#### Exercise objective:
Each line that holds the string "screenshot" counts once. Say how many such lines the entries have, giving the number only.

#### Material for this exercise:
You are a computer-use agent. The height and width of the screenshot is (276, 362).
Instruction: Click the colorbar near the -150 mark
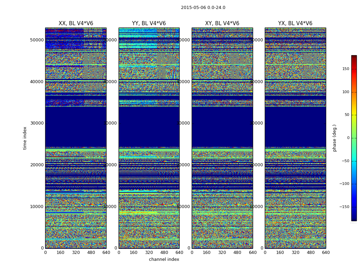coord(354,207)
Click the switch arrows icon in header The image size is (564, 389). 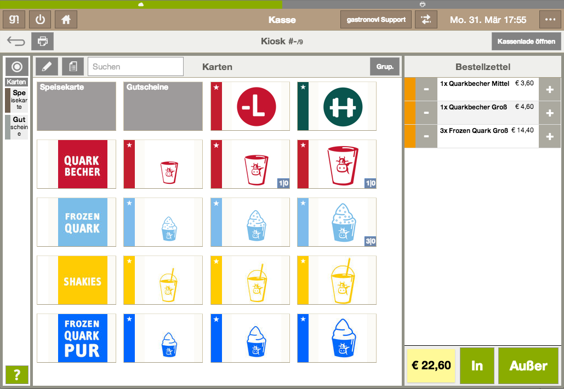[x=426, y=19]
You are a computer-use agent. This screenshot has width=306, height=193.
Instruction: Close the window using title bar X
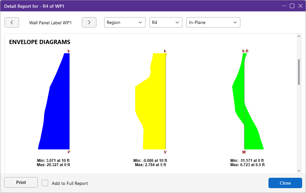point(300,6)
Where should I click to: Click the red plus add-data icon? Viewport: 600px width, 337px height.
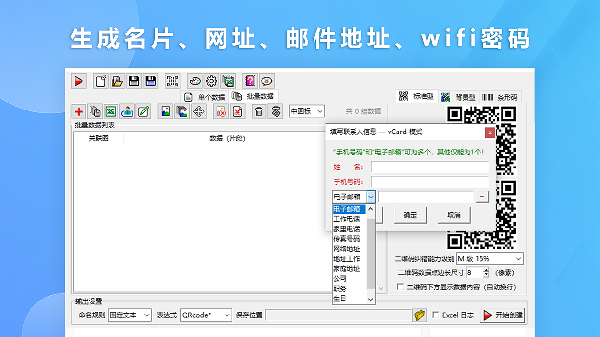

#### Output below:
2